_About this task_
After locating the line with "Finances (170, 100)" in the records below, print it and every line after it exactly.

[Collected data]
※ ※ ※

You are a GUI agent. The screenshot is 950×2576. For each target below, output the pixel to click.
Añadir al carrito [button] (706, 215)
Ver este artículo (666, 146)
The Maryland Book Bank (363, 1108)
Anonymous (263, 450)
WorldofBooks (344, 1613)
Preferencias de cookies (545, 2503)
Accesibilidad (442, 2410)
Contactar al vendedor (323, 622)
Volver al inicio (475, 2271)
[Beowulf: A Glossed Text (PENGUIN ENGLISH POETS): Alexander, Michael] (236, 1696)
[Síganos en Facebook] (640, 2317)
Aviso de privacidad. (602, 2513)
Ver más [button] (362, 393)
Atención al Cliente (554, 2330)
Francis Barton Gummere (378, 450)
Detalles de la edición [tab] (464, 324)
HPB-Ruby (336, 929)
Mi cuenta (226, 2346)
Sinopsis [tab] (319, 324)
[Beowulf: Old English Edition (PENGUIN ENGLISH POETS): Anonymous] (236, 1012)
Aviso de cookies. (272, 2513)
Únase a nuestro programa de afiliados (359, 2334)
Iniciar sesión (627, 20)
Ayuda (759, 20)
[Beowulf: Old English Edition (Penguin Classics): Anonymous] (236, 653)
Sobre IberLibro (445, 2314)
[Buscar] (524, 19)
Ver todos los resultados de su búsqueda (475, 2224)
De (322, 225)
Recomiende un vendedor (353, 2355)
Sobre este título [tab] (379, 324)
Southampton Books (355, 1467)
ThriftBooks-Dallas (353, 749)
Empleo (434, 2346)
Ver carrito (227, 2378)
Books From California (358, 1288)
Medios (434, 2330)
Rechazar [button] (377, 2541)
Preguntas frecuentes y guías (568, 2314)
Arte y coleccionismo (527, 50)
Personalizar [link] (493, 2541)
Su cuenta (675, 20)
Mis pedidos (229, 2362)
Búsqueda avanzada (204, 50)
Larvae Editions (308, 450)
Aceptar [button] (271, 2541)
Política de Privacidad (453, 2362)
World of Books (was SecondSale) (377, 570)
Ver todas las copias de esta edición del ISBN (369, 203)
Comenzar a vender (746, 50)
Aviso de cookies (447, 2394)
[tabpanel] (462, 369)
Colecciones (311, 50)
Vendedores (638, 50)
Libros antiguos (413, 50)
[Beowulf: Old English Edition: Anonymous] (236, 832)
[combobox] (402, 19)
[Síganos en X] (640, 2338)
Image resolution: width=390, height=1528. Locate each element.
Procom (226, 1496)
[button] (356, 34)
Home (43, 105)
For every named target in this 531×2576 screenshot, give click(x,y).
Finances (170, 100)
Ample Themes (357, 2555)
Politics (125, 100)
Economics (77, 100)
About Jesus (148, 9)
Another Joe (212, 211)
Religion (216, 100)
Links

※ ※ ※

_Task output_
Finances (170, 100)
Ample Themes (357, 2555)
Politics (125, 100)
Economics (77, 100)
About Jesus (148, 9)
Another Joe (212, 211)
Religion (216, 100)
Links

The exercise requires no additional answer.